start Data to use

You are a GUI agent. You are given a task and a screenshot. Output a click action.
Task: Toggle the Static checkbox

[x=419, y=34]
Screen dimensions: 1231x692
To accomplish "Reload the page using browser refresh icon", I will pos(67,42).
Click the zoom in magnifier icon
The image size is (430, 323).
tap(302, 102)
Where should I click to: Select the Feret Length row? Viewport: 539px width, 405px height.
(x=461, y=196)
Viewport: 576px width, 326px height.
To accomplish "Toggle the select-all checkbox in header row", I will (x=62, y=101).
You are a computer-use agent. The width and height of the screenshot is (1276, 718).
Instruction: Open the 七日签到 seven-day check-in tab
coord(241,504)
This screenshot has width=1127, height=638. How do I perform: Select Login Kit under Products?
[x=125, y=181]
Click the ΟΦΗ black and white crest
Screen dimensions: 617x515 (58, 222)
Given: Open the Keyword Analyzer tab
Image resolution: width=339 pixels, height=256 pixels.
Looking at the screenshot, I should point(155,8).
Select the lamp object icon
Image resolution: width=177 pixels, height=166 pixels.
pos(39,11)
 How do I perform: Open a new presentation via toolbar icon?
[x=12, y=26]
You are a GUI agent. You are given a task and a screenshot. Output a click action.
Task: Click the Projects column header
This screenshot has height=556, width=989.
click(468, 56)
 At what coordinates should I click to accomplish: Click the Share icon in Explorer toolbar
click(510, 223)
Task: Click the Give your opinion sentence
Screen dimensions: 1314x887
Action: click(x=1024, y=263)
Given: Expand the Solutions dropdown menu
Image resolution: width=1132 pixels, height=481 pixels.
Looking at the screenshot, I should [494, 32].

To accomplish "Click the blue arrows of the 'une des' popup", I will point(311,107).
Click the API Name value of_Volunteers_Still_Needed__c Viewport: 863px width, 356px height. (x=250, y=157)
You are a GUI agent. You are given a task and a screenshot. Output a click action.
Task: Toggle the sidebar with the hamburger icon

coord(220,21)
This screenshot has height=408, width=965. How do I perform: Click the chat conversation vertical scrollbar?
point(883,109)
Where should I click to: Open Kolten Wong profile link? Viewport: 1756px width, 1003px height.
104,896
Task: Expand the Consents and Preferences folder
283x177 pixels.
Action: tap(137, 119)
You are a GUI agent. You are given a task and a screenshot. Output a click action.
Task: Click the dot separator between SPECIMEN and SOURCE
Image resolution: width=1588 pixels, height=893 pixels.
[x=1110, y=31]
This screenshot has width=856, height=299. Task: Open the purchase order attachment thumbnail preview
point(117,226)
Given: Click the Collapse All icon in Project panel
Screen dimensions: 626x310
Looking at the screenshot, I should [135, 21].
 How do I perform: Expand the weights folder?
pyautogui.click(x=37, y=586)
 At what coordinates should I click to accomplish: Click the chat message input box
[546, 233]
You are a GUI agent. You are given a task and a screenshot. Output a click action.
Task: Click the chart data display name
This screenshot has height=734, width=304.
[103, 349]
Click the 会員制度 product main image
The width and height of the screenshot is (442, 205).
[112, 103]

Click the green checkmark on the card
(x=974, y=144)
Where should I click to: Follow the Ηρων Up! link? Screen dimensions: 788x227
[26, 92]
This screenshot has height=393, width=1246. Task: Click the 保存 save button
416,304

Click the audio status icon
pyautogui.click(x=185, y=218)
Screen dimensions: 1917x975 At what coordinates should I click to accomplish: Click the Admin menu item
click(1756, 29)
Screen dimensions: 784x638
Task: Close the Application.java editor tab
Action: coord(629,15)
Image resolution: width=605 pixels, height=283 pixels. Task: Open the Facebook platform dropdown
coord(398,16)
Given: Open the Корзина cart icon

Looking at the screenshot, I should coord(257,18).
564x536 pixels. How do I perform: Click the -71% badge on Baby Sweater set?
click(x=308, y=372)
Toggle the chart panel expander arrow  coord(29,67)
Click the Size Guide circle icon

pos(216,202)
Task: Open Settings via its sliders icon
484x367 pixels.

end Data to use

> _Objective_
Copy all of the records above word for word, with nothing changed, added, or left out.

> _Answer_
You are a GUI agent. You are given a task and a screenshot. Output a click action.
Task: Toggle the Static checkbox

[x=419, y=34]
Screen dimensions: 1231x692
To accomplish "Reload the page using browser refresh icon", I will pos(67,42).
Click the zoom in magnifier icon
The image size is (430, 323).
tap(302, 102)
Where should I click to: Select the Feret Length row? Viewport: 539px width, 405px height.
(x=461, y=196)
Viewport: 576px width, 326px height.
To accomplish "Toggle the select-all checkbox in header row", I will (x=62, y=101).
You are a computer-use agent. The width and height of the screenshot is (1276, 718).
Instruction: Open the 七日签到 seven-day check-in tab
coord(241,504)
This screenshot has width=1127, height=638. How do I perform: Select Login Kit under Products?
[x=125, y=181]
Click the ΟΦΗ black and white crest
Screen dimensions: 617x515 (58, 222)
Given: Open the Keyword Analyzer tab
Image resolution: width=339 pixels, height=256 pixels.
Looking at the screenshot, I should point(155,8).
Select the lamp object icon
Image resolution: width=177 pixels, height=166 pixels.
pos(39,11)
 How do I perform: Open a new presentation via toolbar icon?
[x=12, y=26]
You are a GUI agent. You are given a task and a screenshot. Output a click action.
Task: Click the Projects column header
This screenshot has height=556, width=989.
click(468, 56)
 At what coordinates should I click to accomplish: Click the Share icon in Explorer toolbar
click(510, 223)
Task: Click the Give your opinion sentence
Screen dimensions: 1314x887
Action: click(x=1024, y=263)
Given: Expand the Solutions dropdown menu
Image resolution: width=1132 pixels, height=481 pixels.
Looking at the screenshot, I should [494, 32].

To accomplish "Click the blue arrows of the 'une des' popup", I will point(311,107).
Click the API Name value of_Volunteers_Still_Needed__c Viewport: 863px width, 356px height. (x=250, y=157)
You are a GUI agent. You are given a task and a screenshot. Output a click action.
Task: Toggle the sidebar with the hamburger icon

coord(220,21)
This screenshot has height=408, width=965. How do I perform: Click the chat conversation vertical scrollbar?
point(883,109)
Where should I click to: Open Kolten Wong profile link? Viewport: 1756px width, 1003px height.
104,896
Task: Expand the Consents and Preferences folder
283x177 pixels.
Action: tap(137, 119)
You are a GUI agent. You are given a task and a screenshot. Output a click action.
Task: Click the dot separator between SPECIMEN and SOURCE
Image resolution: width=1588 pixels, height=893 pixels.
[x=1110, y=31]
This screenshot has width=856, height=299. Task: Open the purchase order attachment thumbnail preview
point(117,226)
Given: Click the Collapse All icon in Project panel
Screen dimensions: 626x310
Looking at the screenshot, I should [135, 21].
 How do I perform: Expand the weights folder?
pyautogui.click(x=37, y=586)
 At what coordinates should I click to accomplish: Click the chat message input box
[546, 233]
You are a GUI agent. You are given a task and a screenshot. Output a click action.
Task: Click the chart data display name
This screenshot has height=734, width=304.
[103, 349]
Click the 会員制度 product main image
The width and height of the screenshot is (442, 205).
[112, 103]

Click the green checkmark on the card
(x=974, y=144)
Where should I click to: Follow the Ηρων Up! link? Screen dimensions: 788x227
[26, 92]
This screenshot has height=393, width=1246. Task: Click the 保存 save button
416,304

Click the audio status icon
pyautogui.click(x=185, y=218)
Screen dimensions: 1917x975 At what coordinates should I click to accomplish: Click the Admin menu item
click(1756, 29)
Screen dimensions: 784x638
Task: Close the Application.java editor tab
Action: coord(629,15)
Image resolution: width=605 pixels, height=283 pixels. Task: Open the Facebook platform dropdown
coord(398,16)
Given: Open the Корзина cart icon

Looking at the screenshot, I should coord(257,18).
564x536 pixels. How do I perform: Click the -71% badge on Baby Sweater set?
click(x=308, y=372)
Toggle the chart panel expander arrow  coord(29,67)
Click the Size Guide circle icon

pos(216,202)
Task: Open Settings via its sliders icon
484x367 pixels.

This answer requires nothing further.